* **Source text**
────────────────────────────────────────

Careers in Health Care

Best health care jobs

Careers in Health Care

Sure, science and math skills are important for people entering the medical field. But no matter which career you choose, you should also know that people skills are key. You are, after all, dealing with people’s most valuable asset: their health. Following are some ways you can enter careers in health care.


Nurses are responsible for carrying out physician orders, acting as client advocates, passing out medications, starting IVs, giving injections, providing wound care and dressings and performing all procedures as required. One of the cornerstones of medical service, nursing to many is among the best health care jobs.

A registered nurse (RN) has passed a licensing exam and completed a four-year bachelor’s degree. A licensed practical nurse (LPN, also known as LVN) must complete accredited practical nursing programs (which usually take a year at a vocational school or community college) and also pass a licensing exam. A bachelor’s or master’s degree, however, is often required if you’re considering administration, graduate school or other advancements.

Schools, factories, hospitals, physician offices, wellness centers, community centers and hospice programs all offer careers in health care for nurses. You can even take your skills to the military.

After receiving her bachelor’s degree in nursing (also referred to as a BSN), Capt. Nicole Candy joined the Army Nurse Corps. As an Army nurse, Candy has worked in pediatric and adult oncology. She has also been a member of the Special Medical Augmentation Response Team (S.M.A.R.T), a quick-alert team that could be recalled and deployed to natural disasters or major medical emergencies within three hours.

“Nurses need to be willing and able to take charge in difficult and challenging situations,” says Candy. “They must be able to express their ideas and solutions in a clear and concise manner. They are often looked to for input and opinions on patient care and hospital policy from peers and physicians.”

────────────────────────────────────────

* **Records**
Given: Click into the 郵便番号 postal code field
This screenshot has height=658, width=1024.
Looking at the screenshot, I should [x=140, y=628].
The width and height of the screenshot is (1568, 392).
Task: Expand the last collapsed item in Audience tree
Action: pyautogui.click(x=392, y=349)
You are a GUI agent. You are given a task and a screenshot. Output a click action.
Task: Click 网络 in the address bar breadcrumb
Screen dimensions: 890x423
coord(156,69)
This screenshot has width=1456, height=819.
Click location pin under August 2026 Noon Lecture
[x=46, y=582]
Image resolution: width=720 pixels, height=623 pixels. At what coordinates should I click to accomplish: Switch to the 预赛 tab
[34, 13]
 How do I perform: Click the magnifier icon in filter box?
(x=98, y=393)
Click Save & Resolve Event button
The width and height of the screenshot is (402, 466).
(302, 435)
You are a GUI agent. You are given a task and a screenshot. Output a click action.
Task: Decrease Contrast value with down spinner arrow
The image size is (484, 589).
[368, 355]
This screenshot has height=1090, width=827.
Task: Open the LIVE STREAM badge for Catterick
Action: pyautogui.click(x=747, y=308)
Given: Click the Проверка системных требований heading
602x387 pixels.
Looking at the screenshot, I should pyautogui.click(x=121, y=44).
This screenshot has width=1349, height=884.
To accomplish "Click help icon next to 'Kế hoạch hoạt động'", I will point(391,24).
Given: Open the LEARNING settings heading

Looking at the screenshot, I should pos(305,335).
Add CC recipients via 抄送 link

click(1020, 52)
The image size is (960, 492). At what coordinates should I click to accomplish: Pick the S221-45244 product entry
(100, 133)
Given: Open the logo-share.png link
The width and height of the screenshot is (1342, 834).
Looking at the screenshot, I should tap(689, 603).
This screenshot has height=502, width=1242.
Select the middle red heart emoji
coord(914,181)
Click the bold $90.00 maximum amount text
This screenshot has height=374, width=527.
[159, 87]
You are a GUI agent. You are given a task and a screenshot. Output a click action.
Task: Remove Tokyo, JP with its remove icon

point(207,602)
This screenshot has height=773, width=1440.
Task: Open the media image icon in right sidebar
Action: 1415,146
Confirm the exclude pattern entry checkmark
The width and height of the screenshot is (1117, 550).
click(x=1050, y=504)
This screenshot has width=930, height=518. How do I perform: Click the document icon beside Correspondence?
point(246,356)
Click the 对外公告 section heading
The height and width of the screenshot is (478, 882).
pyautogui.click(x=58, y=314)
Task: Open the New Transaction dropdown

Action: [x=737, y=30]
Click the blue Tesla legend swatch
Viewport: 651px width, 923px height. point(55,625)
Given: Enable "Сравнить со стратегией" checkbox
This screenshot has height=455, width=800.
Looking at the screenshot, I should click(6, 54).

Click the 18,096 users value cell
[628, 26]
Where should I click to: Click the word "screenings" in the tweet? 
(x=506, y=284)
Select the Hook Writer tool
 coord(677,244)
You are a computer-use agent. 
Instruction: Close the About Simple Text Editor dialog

────────────────────────────────────────

* **Exercise set**
**A.** According to the text on health care careers, which corps did Capt. Nicole Candy join after earning her bachelor's degree in nursing?
**B.** Reproduce the text on health care careers word for word from "Sure, science and" to "in health care.".

* **Task-by-task answers**
**A.** She joined the Army Nurse Corps.

**B.**
Sure, science and math skills are important for people entering the medical field. But no matter which career you choose, you should also know that people skills are key. You are, after all, dealing with people’s most valuable asset: their health. Following are some ways you can enter careers in health care.